If science and religion are often at odds, Mother Noella Marcellino either hasn’t noticed or doesn’t care. A Benedictine nun turned doctor of microbiology, Mother Noella has married the two in a successful cheese-making enterprise and says she sees God in the remarkably complex world of the microorganisms that turn milk into cheese. She will be a guest speaker for the morning session of UVM's Vermont Institute for Artisan Cheese workshop on Wednesday, extolling the virtues of raw-milk cheese.

The story of Mother Noella, who lives at the Abbey of Regina Laudis in Bethlehem, Ct., reads like a children’s story. A nun at the abbey bought a cow and the cow gave milk and the nuns had to figure out what to do with it. In answer to Mother Noella’s prayers, a young Frenchwoman turned up at the abbey to teach the nun her family’s cheese secrets, which resulted in Bethlehem cheese. Offered the chance to sign up for a course in agriculture, Mother Noella jumped at it, going on finally to take her master's and doctorate in microbiology.

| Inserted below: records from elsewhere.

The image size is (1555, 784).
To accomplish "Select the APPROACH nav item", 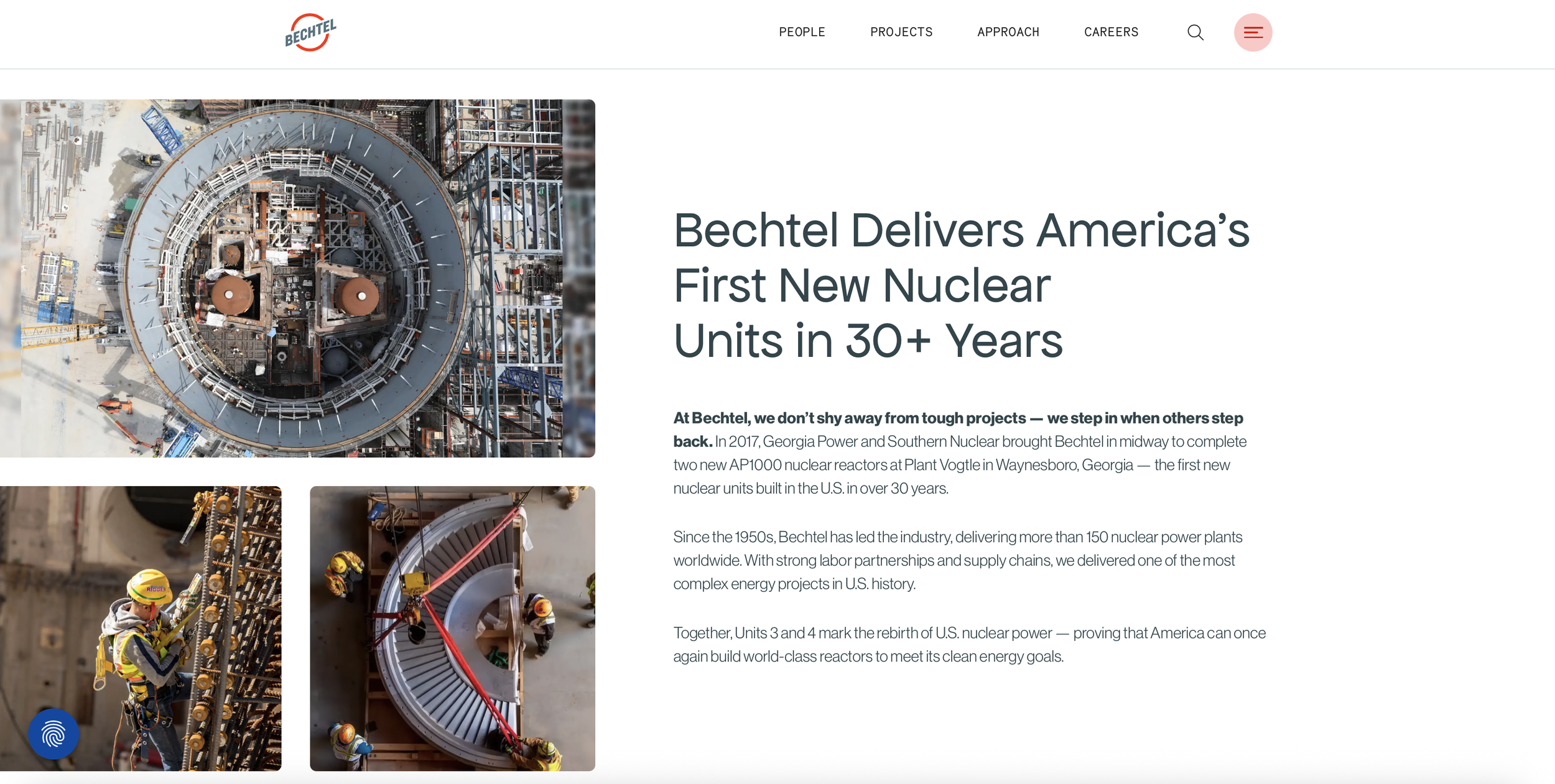I will [1008, 32].
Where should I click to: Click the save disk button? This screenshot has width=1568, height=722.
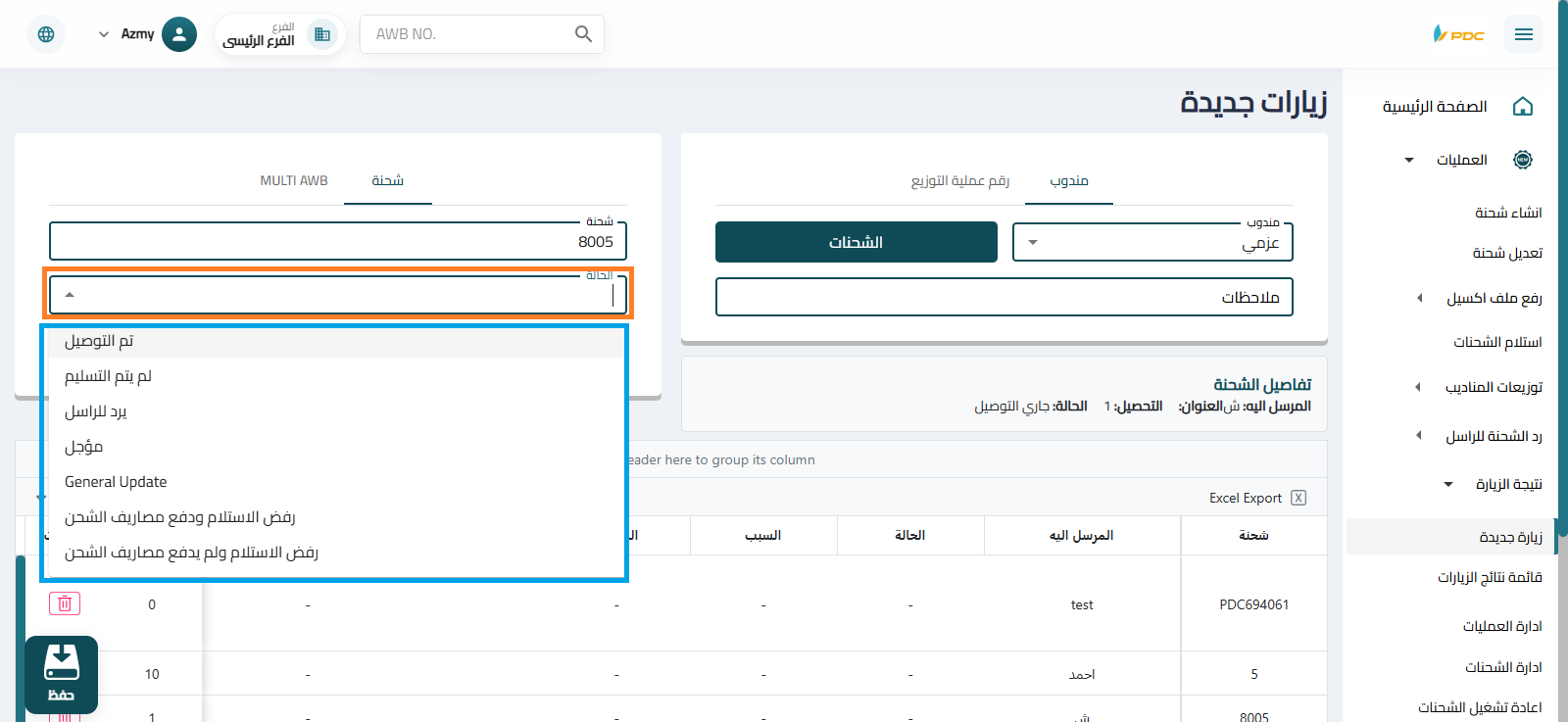61,674
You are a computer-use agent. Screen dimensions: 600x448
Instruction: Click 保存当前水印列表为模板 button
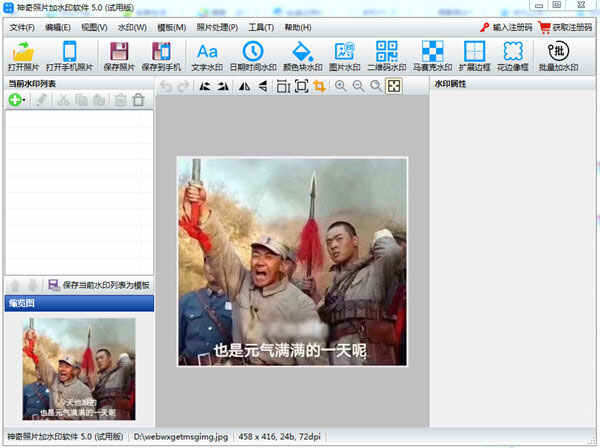pyautogui.click(x=98, y=285)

Her specialty was the biodiversity of cheese fungi, which won her a Fulbright scholarship and a trip to France, culminating in a PBS documentary called, fittingly, The Cheese Nun. And if she doesn’t love that moniker, well, it will have to do. “If it gets people to … appreciate these fungi, then I do like the name Cheese Nun," she says. "Cheese has really enriched my spiritual life.”

Mother Noella is scheduled to speak on Wednesday, July 8, on the second floor of the Firehouse Center for the Visual Arts,  9:15-10:15 a.m. The morning session, which runs from 9 to noon, is free and open to the public.